Gertrude O'Brady was an American artist who was detained by the Nazis during World War II.

== Early life ==
Gertrude O'Brady was born in Evanston, Illinois in 1903. O'Brady was the oldest of her family and was of Irish origin. She devoted her youth to study, including of the piano. Christianne Gillerot described O'Brady in her early years as a "young girl full of enthusiasm and gaiety". O'Brady aspired to go to France to train to perfect her composition.

== Time in Europe ==
At around the age of 24, O'Brady's pernicious anaemia forced her to drop her dreams of moving to France. She married twice, attempting to live a normal life. But, O'Brady was still attracted by Europe. In 1938, at the age of 36, O'Brady attempted to go to Spain to fight the fascists. By the time O'Brady reached Paris, her anaemia forced her to stay in Paris. O'Brady started painting in 1939 and was supported by Anatole Jakovsky.

During the Nazi occupation of France, O'Brady was detained by the Nazis and sent to the Vittel concentration camp because she was American. During her internment, O'Brady was given paper and pencils by the Red Cross, which she used to draw her fellow prisoners and living spaces. O'Brady was released in 1944. At an exhibition at the Grand Hôtel de Vittel in the same year, many were able to recognize themselves in O'Brady's drawings made while in internment.

After World War II, O'Brady decided to stay in France. O'Brady lived a nomadic lifestyle during this time drawing anyone she met. Some of the more notable people O'Brady drew during this time were Jean Cocteau, Paul Eluard, Jean Dubuffet.

== Return to the United States ==
In 1949, O'Brady went to Manhattan. Critics in Manhattan initially weren't enthusiastic about her first show in the city but changed their opinions after seeing her new style. O'Brady expressed a wish to travel the United States during this time, but after exhibiting her work in Manhattan she stopped making art and retired to a convent. Jakovsky tried to find O'Brady, but found no success in this endeavor. O'Brady died in 1978.

== Legacy ==
Jakovsky called O'Brady "the meteor of naïve painting" and considered her an equal to Douanier Rousseau. O'Brady was also called "the Arthur Rimbaud of painting". Jakovsky also called O'Brady "the only great painter of the New World." While Maximilien Gauthier predicted that O'Brady would become a "great name in the history of art." French critics have compared O'Brady's works before she was placed in a concentration camp to Douanier, and her ones after to Fouquet's.

In 2025, some of O'Brady's works were shown at the Lille Métropole Musée d’art moderne as part of their Modigliani Picasso and the Voices of Modernity from the LaM Museum exhibition.

::::

Could you output, word for word, the part of the Gertrude O'Brady text from "After World War" up to and including "Eluard, Jean Dubuffet."?

(Collected data entries)
::::

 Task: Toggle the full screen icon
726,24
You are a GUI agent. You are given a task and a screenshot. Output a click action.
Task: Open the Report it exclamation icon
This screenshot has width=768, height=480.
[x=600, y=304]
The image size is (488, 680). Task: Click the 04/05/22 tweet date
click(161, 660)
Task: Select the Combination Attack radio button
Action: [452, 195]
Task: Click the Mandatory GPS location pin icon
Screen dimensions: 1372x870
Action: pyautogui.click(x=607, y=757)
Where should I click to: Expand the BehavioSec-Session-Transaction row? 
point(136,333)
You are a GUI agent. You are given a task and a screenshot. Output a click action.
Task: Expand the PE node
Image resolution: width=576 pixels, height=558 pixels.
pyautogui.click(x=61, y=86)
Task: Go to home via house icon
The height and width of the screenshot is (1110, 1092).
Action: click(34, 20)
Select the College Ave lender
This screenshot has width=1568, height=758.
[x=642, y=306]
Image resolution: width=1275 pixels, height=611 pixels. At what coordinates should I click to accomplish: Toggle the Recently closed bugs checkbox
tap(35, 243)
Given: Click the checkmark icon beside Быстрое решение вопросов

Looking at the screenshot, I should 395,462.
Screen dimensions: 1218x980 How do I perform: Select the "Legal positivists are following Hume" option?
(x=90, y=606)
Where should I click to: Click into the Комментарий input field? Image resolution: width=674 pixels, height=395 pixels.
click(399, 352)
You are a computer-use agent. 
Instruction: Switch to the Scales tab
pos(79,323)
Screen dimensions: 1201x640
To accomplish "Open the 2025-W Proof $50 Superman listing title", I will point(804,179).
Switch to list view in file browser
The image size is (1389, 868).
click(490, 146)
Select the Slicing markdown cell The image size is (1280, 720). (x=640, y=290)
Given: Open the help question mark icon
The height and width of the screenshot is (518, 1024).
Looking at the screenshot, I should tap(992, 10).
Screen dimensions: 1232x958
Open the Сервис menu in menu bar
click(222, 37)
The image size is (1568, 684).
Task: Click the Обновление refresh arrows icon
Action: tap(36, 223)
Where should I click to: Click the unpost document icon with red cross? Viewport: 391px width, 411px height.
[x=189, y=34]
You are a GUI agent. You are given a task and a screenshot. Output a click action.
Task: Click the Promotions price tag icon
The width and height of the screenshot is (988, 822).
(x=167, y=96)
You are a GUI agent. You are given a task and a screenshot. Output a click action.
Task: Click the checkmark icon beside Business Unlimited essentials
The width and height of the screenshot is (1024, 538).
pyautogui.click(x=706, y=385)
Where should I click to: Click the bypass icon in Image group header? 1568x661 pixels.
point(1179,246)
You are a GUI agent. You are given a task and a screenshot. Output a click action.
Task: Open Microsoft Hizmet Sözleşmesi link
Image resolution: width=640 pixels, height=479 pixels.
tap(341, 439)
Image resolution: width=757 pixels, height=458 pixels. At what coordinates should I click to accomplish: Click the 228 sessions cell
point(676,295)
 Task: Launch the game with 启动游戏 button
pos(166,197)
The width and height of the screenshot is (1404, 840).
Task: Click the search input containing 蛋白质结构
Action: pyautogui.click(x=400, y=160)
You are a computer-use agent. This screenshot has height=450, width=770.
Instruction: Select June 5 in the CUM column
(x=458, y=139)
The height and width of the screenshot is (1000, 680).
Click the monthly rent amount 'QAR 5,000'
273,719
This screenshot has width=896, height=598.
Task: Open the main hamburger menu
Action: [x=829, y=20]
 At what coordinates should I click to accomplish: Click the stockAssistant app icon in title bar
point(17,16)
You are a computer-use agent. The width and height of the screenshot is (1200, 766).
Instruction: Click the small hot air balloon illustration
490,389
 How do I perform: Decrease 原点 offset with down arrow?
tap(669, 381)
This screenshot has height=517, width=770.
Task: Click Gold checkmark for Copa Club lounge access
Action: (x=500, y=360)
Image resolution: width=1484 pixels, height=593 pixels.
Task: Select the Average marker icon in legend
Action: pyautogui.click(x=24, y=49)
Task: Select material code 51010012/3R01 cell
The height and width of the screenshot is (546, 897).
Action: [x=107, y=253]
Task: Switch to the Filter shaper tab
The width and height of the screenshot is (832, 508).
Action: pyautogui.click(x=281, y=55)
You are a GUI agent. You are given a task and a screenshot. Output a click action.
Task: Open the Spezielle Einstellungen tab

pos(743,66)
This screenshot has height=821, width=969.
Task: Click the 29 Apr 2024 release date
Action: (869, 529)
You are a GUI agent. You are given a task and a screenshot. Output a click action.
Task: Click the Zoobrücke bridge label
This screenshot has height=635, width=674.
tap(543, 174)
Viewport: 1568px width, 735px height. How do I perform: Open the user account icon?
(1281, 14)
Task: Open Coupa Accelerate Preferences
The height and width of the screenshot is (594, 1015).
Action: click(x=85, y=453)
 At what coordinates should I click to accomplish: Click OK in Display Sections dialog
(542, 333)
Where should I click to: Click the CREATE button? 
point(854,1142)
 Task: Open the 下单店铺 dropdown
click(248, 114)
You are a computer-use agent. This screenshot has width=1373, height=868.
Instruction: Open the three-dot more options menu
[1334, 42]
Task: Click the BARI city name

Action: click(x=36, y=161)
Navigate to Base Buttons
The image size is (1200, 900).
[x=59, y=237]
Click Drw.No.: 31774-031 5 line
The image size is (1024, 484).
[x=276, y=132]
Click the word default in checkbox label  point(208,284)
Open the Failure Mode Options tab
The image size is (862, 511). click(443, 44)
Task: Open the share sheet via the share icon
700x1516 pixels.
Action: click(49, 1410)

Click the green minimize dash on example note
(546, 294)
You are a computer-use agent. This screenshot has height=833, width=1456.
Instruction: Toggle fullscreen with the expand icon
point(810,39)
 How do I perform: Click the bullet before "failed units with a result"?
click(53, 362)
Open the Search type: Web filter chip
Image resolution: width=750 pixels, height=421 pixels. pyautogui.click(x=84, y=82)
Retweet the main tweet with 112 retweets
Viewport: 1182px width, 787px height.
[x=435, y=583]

::::

• **Exercise result**
After World War II, O'Brady decided to stay in France. O'Brady lived a nomadic lifestyle during this time drawing anyone she met. Some of the more notable people O'Brady drew during this time were Jean Cocteau, Paul Eluard, Jean Dubuffet.